**TASK BRIEF:** Rewrite the data below as a Markdown table with the columns Row and Line, giving each line a number and skipping blank lines. Leave the pictures out of the table.

========================================================================

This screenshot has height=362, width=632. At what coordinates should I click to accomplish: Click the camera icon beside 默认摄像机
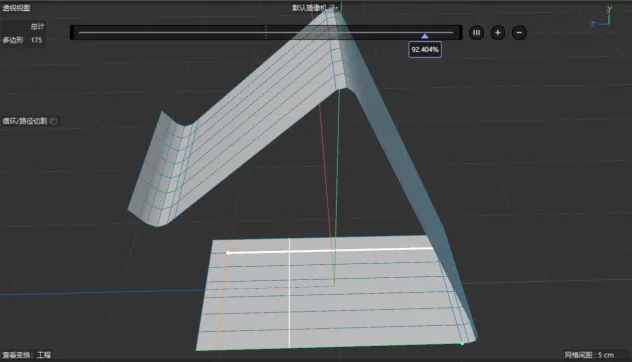[334, 7]
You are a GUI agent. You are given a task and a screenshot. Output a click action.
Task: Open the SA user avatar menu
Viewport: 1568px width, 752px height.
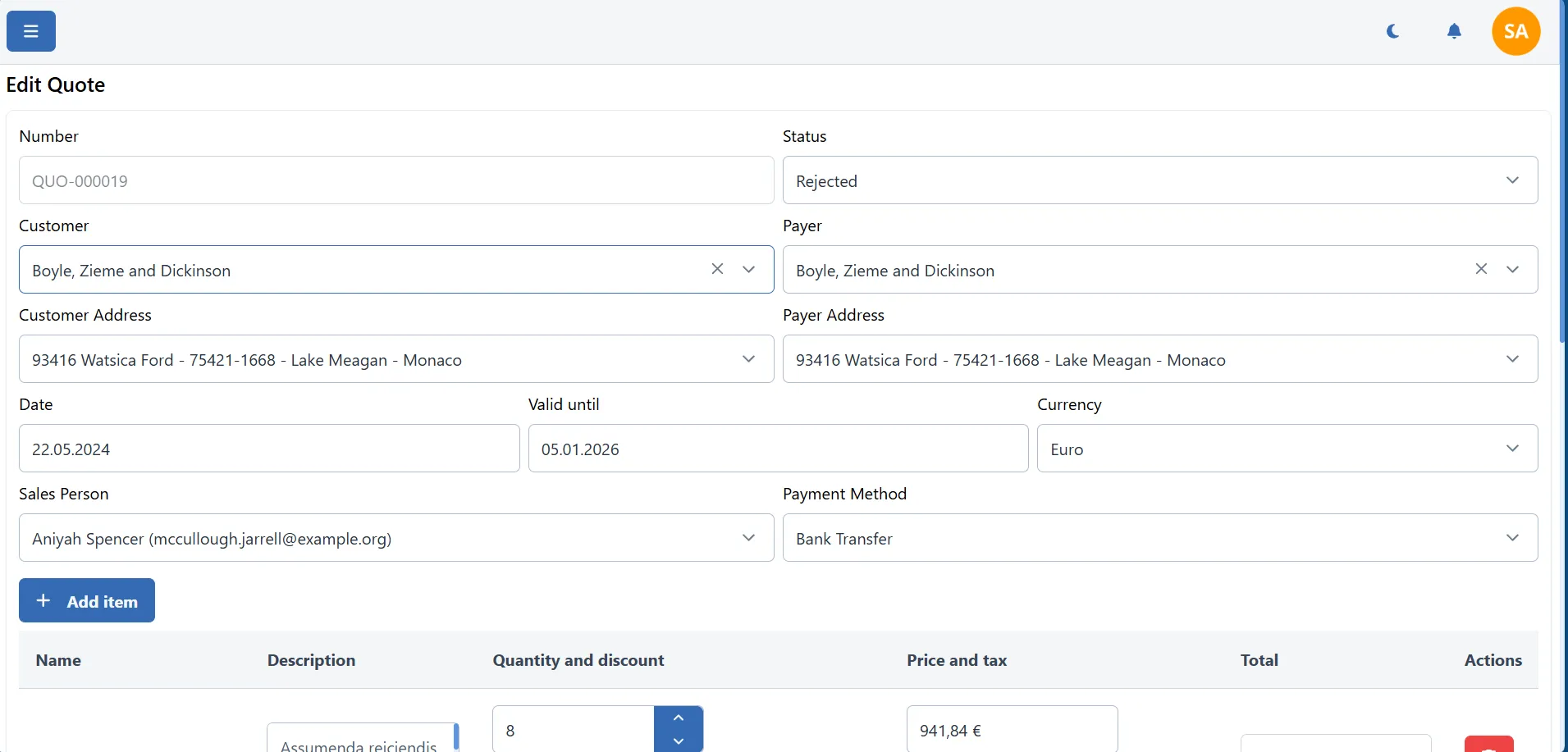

========================================================================

**REPLY:**
| Row | Line |
|---|---|
| 1 | This screenshot has height=362, width=632. At what coordinates should I click to accomplish: Click the camera icon beside 默认摄像机 |
| 2 | [334, 7] |
| 3 | You are a GUI agent. You are given a task and a screenshot. Output a click action. |
| 4 | Task: Open the SA user avatar menu |
| 5 | Viewport: 1568px width, 752px height. |